§ **Activity**:
An exact transcription of all the data is required.

Data extracted from a collection:
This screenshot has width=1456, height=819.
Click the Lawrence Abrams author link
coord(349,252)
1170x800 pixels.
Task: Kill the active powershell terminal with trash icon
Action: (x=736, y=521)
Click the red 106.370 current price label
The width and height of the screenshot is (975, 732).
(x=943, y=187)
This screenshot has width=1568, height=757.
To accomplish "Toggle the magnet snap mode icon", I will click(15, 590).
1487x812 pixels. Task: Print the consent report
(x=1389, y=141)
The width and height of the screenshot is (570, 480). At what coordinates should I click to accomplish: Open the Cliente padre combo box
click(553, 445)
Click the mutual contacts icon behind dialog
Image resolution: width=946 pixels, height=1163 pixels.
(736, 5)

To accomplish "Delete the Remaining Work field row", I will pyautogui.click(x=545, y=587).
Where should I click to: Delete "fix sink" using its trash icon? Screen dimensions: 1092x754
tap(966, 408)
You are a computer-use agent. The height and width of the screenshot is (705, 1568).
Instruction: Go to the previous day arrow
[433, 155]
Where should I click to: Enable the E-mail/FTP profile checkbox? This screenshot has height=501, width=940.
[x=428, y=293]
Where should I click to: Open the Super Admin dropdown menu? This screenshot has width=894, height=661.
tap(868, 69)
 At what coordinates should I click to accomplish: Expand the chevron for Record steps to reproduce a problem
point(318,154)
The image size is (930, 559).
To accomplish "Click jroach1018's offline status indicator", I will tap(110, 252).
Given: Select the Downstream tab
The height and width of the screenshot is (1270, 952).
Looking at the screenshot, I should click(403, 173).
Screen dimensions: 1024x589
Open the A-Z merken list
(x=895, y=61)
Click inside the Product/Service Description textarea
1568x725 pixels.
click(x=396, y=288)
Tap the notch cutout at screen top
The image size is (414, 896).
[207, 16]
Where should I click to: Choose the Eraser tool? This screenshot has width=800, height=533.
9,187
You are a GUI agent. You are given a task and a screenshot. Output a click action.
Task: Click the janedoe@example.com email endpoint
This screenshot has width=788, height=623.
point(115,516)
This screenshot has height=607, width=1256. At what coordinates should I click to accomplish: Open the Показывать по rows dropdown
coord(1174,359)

§ **Worked solution**:
This screenshot has width=1456, height=819.
Click the Lawrence Abrams author link
coord(349,252)
1170x800 pixels.
Task: Kill the active powershell terminal with trash icon
Action: (x=736, y=521)
Click the red 106.370 current price label
The width and height of the screenshot is (975, 732).
(x=943, y=187)
This screenshot has width=1568, height=757.
To accomplish "Toggle the magnet snap mode icon", I will click(15, 590).
1487x812 pixels. Task: Print the consent report
(x=1389, y=141)
The width and height of the screenshot is (570, 480). At what coordinates should I click to accomplish: Open the Cliente padre combo box
click(553, 445)
Click the mutual contacts icon behind dialog
Image resolution: width=946 pixels, height=1163 pixels.
(736, 5)

To accomplish "Delete the Remaining Work field row", I will pyautogui.click(x=545, y=587).
Where should I click to: Delete "fix sink" using its trash icon? Screen dimensions: 1092x754
tap(966, 408)
You are a computer-use agent. The height and width of the screenshot is (705, 1568).
Instruction: Go to the previous day arrow
[433, 155]
Where should I click to: Enable the E-mail/FTP profile checkbox? This screenshot has height=501, width=940.
[x=428, y=293]
Where should I click to: Open the Super Admin dropdown menu? This screenshot has width=894, height=661.
tap(868, 69)
 At what coordinates should I click to accomplish: Expand the chevron for Record steps to reproduce a problem
point(318,154)
The image size is (930, 559).
To accomplish "Click jroach1018's offline status indicator", I will tap(110, 252).
Given: Select the Downstream tab
The height and width of the screenshot is (1270, 952).
Looking at the screenshot, I should click(403, 173).
Screen dimensions: 1024x589
Open the A-Z merken list
(x=895, y=61)
Click inside the Product/Service Description textarea
1568x725 pixels.
click(x=396, y=288)
Tap the notch cutout at screen top
The image size is (414, 896).
[207, 16]
Where should I click to: Choose the Eraser tool? This screenshot has width=800, height=533.
9,187
You are a GUI agent. You are given a task and a screenshot. Output a click action.
Task: Click the janedoe@example.com email endpoint
This screenshot has width=788, height=623.
point(115,516)
This screenshot has height=607, width=1256. At what coordinates should I click to accomplish: Open the Показывать по rows dropdown
coord(1174,359)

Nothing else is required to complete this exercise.